Une silhouette noire fit son apparition devant lui, elle semblait lointaine, et à la fois si proche. Regis tendit le bras, essayant de capturer la forme féminine de toute ses forces. Sans succès. Les pas de Reah étaient lents, calculés, et le Seigneur ne savait que choisir entre les milles émotions qui le tiraillaient de part en part. L'Impavidus eut un sourire en coin. Le vieil homme reconnut, alors, cette robe qu'elle portait. C'était celle qu'il lui avait offerte, pour cette réception. Ce bal qu'il avait donné en l'honneur de Noctis, il l'avait admiré dans sa beauté éternelle. Rien d'ambiguë, mais il avait toujours trouvé fascinant le fait que les Éternelles restaient éternellement belles. C'était ce soir-là qu'il l'avait trouvé resplendissante. Elles étaient figées dans la glace, celle qui ne fondait point. La longue traînée rouge derrière, semblait différente de l'habit cependant. Elle était liquide, et Regis comprit alors qu'il ne s'agissait…
Que de son sang.
Les mèches noires de Reah tombaient sur sa nuque, et ses doigts fins, rougeâtres, s'étaient entremêlés entre eux pour se réchauffer. Sa peau, qui pourtant était déjà fort blanche, était décolorée, et ses joues étaient creusées. Elle était différente, une différence que Regis ne parvenait pas à saisir complètement.

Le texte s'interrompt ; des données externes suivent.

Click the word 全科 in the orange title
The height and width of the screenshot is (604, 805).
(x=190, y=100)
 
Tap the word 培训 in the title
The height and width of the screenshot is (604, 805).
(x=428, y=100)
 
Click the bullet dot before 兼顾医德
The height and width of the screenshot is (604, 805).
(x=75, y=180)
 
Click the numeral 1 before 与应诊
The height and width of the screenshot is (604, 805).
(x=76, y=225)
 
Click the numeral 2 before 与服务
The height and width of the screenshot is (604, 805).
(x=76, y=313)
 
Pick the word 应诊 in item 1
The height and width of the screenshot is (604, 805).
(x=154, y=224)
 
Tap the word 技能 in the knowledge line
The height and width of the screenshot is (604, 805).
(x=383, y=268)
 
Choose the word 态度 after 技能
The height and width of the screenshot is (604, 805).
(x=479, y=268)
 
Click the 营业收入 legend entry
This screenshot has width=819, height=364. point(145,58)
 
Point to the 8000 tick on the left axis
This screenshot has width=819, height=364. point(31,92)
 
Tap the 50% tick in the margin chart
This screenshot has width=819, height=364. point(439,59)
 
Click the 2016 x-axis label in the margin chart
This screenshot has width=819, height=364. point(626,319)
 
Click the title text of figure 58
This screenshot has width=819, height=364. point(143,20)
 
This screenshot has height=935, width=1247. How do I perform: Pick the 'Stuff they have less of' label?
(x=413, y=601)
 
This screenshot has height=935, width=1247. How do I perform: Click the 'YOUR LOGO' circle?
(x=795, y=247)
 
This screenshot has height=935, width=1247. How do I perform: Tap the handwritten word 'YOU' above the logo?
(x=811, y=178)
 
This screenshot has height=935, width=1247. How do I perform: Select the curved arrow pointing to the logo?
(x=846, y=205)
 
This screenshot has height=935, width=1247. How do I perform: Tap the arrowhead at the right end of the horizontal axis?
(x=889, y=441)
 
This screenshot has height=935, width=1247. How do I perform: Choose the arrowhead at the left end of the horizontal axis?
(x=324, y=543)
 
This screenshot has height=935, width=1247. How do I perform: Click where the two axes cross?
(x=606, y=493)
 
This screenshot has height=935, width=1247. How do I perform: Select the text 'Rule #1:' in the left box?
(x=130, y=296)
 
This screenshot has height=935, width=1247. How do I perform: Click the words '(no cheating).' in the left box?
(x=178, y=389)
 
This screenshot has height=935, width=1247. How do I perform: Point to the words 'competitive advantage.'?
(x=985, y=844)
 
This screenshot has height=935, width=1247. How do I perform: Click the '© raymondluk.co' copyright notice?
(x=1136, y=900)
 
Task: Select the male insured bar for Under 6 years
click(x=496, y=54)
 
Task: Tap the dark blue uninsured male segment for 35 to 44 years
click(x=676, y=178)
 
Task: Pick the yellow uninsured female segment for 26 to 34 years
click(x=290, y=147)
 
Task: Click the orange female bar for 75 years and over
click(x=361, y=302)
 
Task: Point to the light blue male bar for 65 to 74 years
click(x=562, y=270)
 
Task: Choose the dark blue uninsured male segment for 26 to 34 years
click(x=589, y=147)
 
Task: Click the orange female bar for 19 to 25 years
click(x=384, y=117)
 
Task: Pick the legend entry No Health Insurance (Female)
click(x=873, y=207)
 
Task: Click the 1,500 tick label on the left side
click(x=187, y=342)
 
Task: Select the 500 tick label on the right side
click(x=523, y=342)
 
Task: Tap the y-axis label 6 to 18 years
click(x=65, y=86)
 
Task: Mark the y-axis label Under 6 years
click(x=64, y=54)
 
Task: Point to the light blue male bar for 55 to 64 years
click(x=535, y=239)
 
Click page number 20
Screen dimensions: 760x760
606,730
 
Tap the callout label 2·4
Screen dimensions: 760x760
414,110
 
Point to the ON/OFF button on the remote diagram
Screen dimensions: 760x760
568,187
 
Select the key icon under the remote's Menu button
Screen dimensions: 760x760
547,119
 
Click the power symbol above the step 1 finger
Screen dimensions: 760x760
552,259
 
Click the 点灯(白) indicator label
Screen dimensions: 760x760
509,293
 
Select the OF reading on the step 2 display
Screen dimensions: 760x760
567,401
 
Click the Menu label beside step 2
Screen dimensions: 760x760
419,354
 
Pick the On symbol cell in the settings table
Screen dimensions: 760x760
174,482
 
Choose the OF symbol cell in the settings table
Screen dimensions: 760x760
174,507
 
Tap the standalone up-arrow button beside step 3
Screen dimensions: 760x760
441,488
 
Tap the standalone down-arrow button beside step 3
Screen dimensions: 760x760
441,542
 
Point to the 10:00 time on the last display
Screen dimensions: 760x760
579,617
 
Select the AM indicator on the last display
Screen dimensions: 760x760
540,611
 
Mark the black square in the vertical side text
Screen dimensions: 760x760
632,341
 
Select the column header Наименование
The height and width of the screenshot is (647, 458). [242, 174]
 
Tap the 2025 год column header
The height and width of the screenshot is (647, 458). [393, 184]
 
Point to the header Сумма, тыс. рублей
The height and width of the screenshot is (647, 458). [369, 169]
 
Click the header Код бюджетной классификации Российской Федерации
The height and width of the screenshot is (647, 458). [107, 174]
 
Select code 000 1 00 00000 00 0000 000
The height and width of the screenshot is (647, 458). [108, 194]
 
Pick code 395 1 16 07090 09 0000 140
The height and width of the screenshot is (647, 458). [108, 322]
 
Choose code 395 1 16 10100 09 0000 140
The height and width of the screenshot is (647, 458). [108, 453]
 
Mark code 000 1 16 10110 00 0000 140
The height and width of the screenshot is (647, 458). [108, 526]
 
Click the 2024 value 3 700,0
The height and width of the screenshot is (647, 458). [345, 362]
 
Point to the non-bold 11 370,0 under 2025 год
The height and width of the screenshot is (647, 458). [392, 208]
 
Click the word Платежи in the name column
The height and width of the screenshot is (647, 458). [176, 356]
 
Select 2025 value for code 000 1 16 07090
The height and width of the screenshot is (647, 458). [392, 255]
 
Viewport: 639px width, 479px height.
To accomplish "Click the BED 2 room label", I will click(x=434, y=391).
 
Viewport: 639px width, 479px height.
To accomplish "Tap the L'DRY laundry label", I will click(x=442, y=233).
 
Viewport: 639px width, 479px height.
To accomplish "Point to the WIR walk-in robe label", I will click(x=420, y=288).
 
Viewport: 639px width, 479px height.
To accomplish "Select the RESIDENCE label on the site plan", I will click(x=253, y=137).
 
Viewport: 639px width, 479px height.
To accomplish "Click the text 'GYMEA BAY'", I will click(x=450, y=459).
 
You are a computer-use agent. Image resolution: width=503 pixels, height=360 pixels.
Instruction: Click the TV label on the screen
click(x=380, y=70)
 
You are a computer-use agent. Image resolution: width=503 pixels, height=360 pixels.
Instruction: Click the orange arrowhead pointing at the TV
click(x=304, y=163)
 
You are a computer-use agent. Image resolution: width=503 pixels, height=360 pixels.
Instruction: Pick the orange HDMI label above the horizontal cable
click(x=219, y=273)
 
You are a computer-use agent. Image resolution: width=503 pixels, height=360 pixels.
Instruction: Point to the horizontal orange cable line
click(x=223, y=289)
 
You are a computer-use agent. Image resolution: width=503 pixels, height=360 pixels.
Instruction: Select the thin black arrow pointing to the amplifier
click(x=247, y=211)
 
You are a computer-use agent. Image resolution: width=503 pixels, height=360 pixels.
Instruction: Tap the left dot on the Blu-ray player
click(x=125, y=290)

N'ai pas peur, Roi, je ne vais pas t'attaquer.
– Pourquoi saignes-tu… ?
Car je suis partie ainsi.
Le cœur de Regis se serra,
Il n'avait pas pu la sauver.
– Je suis désolé, je te demande pardon, je n'ai pas pu t'aider… Je n'ai pas pu vous sauver, toi et elles.
Le sujet n'est pas à nous, ce qui est fait, est fait. Toi, il faut t'emmener.
– Tu es venue… Exprès pour moi ?
Quel autre Roi possède mon éternelle allégeance ?
Regis captura, alors, la main fine, froide et douce de la Matriarche. Un sourire franc sur ses lèvres.
Aulea et moi t'attendions…
Allons ensembles vers notre Paix, pour admirer ton fils devenir le Vainqueur des Ténèbres.